Image source: CDE official website
RET protein is a membrane receptor tyrosine kinase. RET gene fusion and mutation can lead to over-activation of RET signaling pathway and thus participate in the tumor development. The aberrant activation of RET mutation are key drivers of the genesis of various tumors.
Currently, there are only a few drugs targeting RET, and only the first-generation RET inhibitors Selpercatinib and Pralsetinib have been granted the accelerated approval. Both of these drugs have finally developed drug resistance and caused disease progression in patients. As no drug could address RET resistance mutation, there is a huge unmet clinical need.
Image Source:Clin Cancer Res 2020;26:6102-11
APS03118 is a small molecule drug with completely independent intellectual property rights. It is a novel second-generation RET inhibitor with high potency and selectivity. APS03118 inhibits tumor cell proliferation, migration and differentiation by selectively inhibiting RET protein and blocking downstream signaling pathways (including RAS, MAPK, ERK, PI3K, AKT, etc.).
Preclinical data have shown that APS03118 has a clear mechanism of action and consistent biological activities in vitro and in vivo. It is reported that the resistance mechanisms of first-generation RET inhibitors are mainly the RET G810R/S/C solvent front mutations(SFMs), also the L730I/M roof, RET V804M/L/E gate keeper and RET Y806H hinge mutations.

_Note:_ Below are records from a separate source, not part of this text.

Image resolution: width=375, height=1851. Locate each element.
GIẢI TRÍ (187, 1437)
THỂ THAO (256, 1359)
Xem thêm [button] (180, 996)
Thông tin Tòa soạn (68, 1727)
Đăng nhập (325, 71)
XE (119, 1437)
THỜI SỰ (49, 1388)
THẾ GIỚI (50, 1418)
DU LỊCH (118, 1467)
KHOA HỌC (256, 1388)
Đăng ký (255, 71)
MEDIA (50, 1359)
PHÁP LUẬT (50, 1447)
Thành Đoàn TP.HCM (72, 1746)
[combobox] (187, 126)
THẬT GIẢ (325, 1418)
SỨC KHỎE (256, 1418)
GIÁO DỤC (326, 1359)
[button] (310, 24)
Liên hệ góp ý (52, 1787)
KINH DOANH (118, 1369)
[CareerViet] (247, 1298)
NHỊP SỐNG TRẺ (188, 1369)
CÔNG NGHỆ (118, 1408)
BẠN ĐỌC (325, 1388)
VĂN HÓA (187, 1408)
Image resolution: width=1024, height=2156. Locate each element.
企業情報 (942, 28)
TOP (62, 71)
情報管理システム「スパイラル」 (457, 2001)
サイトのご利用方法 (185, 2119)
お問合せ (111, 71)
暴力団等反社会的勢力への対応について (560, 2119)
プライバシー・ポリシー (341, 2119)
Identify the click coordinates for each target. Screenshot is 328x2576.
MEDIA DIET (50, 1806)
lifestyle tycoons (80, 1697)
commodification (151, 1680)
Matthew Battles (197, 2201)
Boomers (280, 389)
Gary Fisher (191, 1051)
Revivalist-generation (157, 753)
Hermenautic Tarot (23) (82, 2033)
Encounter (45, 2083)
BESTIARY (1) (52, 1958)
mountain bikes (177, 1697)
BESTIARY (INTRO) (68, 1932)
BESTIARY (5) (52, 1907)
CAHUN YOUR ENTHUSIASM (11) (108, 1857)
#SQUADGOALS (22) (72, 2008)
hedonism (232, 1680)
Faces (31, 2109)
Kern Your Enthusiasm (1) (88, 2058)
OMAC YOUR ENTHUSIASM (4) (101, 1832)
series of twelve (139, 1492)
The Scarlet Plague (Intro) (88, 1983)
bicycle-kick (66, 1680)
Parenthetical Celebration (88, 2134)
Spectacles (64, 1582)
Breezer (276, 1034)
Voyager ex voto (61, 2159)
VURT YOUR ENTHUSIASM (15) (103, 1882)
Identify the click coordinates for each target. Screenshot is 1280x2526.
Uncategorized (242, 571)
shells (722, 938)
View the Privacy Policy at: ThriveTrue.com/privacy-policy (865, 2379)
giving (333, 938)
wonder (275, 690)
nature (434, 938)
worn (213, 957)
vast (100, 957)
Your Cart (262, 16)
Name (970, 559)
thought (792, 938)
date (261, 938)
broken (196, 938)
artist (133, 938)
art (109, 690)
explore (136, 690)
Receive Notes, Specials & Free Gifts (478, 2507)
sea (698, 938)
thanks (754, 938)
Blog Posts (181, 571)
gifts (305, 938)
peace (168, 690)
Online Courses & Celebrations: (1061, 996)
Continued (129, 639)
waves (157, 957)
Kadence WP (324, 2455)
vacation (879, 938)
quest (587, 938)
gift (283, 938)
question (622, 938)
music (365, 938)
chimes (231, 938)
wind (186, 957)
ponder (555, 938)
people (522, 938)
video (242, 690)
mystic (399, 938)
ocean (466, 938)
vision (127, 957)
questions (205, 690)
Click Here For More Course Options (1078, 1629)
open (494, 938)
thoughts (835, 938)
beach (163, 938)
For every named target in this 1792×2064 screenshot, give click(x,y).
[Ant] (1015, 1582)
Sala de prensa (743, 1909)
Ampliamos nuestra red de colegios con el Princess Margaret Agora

APS03118 can potently inhibit the above drug resistance mutations, and induced up to 90% tumor growth inhibition in the SFM G810R mouse xenograft and was well tolerated.
APS03118 showed little inhibition of other kinases in 468 kinases selectivity experiments, and was highly selective for RET, thus may have low toxicity and high safety characteristics. APS03118 has potent tumor suppressive activity in mouse brain tumor model, the tumor of APS03118 treatment group completely subsided, and the survival rate of mice was 100%, indicating that this product may have therapeutic advantages for patients with brain metastases, which also suggests that it has a broad clinical application prospect.
Dr. Jun Zhong, vice president of R&D of APS, stated: “We are very pleased that the clinical trial of APS03118 has been approved in China. This product has a stronger inhibitory effect on multiple RET aberrances, not only can effectively overcome the resistance caused by the first-generation selective RET inhibitors, but also shows great potential in first-line treatment. The approval can promote the latest domestic cancer therapies to keep up with the international frontier, and bring new hope to more cancer patients. We will make every effort to promote clinical trial and look forward to the early approval of APS03118 for the benefit of the majority patients.”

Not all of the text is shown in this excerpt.